_Required work_: Reproduce, word for word, the stretch of the parliamentary transcript from "Hon CHRIS CARTER: I" through "if so, why?".
----- Excerpt provided -----
Hon CHRIS CARTER (Minister of Education) : I have seen a report alleging that the number of staff employed in the Ministry of Education has grown at three times the rate of teacher numbers. This discredited argument has been raised in the House a number of times, including today by John Key. The truth, of course, is that the ministry merged with the Special Education Service in 2002, absorbing 1,300 staff, and with the Early Childhood Development Board in 2003, absorbing 83 staff. Since 1999 the Labour-led Government has employed 6,024 extra teachers over and above those required for roll growth, more than double the total number of staff employed by the Ministry of Education. These misleading comments from National leader, John Key, may well disguise his real agenda of slashing teacher numbers to fund his extravagant tax cut promises.

Dr Ashraf Choudhary: What extra resources were invested in our schools in Budget 2008?

Hon CHRIS CARTER: Schools’ operation funds will increase by $171 million over the next 4 years. This is the largest-ever Budget increase to school operations funding since the abolition of bulk funding. We will also fund 10 extra staff who will be working to track truants to get them back to school, 15 extra specialist staff to support blind and vision-impaired students, and 21 new staff to support children identified in our new Universal Newborn Hearing Screening Programme. Perhaps Mr Key could tell this House, as well as the parents of those children, how the sacking of these 46 new staff will help to fund his multibillion-dollar tax promises.

Anne Tolley: How efficient is this Government in delivering education services, when in 2005 it promised that every new entrant class would have only 15 students to one teacher, yet here we are, 3 years and another broken promise later, and all across the country there are new entrant classes with more than 15 students?

Hon CHRIS CARTER: I did not appreciate that literacy was a problem for that member, but had she read the Budget she would have seen that we have committed funds to having a ratio of 1:15—another Labour promise fulfilled.

/NR/rdonlyres/8A9793D0-B4EB-4D58-A82C-9D62F58F4B54/84682/48HansQ_20080527_00000594_.pdfFull transcript of Questions for Oral Answer for Tuesday, 27 May 2008 [PDF 214k]

10. National Certificate of Educational Achievement—Confidence

[Uncorrected transcript—subject to correction and further editing.]

10. ANNE TOLLEY (National—East Coast) to the Minister of Education: Does he have confidence in the National Certificate of Educational Achievement; if so, why?

Hon CHRIS CARTER (Minister of Education) : Yes; the National Certificate of Educational Achievement (NCEA) has been recognised by domestic and international educationalists, business, and parents as a modern, well-researched assessment system that is preparing young New Zealanders well for the 21st century.
----- Data -----
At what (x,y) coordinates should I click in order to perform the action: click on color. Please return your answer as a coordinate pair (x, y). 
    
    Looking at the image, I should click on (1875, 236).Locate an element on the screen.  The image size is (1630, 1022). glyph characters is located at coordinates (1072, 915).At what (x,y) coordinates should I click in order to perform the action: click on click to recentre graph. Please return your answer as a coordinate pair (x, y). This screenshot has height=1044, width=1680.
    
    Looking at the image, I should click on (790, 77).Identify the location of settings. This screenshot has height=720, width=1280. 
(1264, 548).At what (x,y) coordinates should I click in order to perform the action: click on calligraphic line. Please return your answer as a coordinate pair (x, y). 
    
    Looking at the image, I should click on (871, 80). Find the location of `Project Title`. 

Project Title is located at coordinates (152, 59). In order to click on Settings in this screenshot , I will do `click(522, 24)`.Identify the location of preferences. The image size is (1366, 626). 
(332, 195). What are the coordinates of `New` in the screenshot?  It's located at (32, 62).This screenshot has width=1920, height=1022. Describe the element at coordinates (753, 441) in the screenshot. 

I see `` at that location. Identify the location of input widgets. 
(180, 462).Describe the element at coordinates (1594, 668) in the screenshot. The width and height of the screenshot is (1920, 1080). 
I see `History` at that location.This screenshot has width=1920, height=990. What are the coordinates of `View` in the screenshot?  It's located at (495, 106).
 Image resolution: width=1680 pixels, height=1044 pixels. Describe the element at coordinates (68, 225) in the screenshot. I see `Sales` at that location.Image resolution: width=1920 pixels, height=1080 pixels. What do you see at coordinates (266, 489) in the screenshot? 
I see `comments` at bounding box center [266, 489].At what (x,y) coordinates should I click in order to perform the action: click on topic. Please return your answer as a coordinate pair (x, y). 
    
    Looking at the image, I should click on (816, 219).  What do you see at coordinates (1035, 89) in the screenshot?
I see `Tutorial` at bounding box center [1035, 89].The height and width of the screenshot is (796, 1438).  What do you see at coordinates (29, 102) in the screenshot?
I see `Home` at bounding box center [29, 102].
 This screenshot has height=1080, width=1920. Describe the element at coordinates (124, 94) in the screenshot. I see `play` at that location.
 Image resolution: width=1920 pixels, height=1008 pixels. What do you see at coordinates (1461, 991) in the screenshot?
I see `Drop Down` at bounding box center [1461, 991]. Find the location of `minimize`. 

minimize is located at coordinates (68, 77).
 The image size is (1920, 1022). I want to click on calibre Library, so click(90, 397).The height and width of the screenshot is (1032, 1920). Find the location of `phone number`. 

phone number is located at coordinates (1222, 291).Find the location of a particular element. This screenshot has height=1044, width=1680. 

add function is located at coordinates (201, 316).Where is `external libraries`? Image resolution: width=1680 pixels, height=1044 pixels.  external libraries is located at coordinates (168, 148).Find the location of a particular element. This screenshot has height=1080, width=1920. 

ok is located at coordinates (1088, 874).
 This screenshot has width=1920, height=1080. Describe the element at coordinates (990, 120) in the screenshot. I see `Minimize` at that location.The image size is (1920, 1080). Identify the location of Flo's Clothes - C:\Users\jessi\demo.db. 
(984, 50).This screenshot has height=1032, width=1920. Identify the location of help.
-----
_Task answer_:
Hon CHRIS CARTER: I did not appreciate that literacy was a problem for that member, but had she read the Budget she would have seen that we have committed funds to having a ratio of 1:15—another Labour promise fulfilled.

/NR/rdonlyres/8A9793D0-B4EB-4D58-A82C-9D62F58F4B54/84682/48HansQ_20080527_00000594_.pdfFull transcript of Questions for Oral Answer for Tuesday, 27 May 2008 [PDF 214k]

10. National Certificate of Educational Achievement—Confidence

[Uncorrected transcript—subject to correction and further editing.]

10. ANNE TOLLEY (National—East Coast) to the Minister of Education: Does he have confidence in the National Certificate of Educational Achievement; if so, why?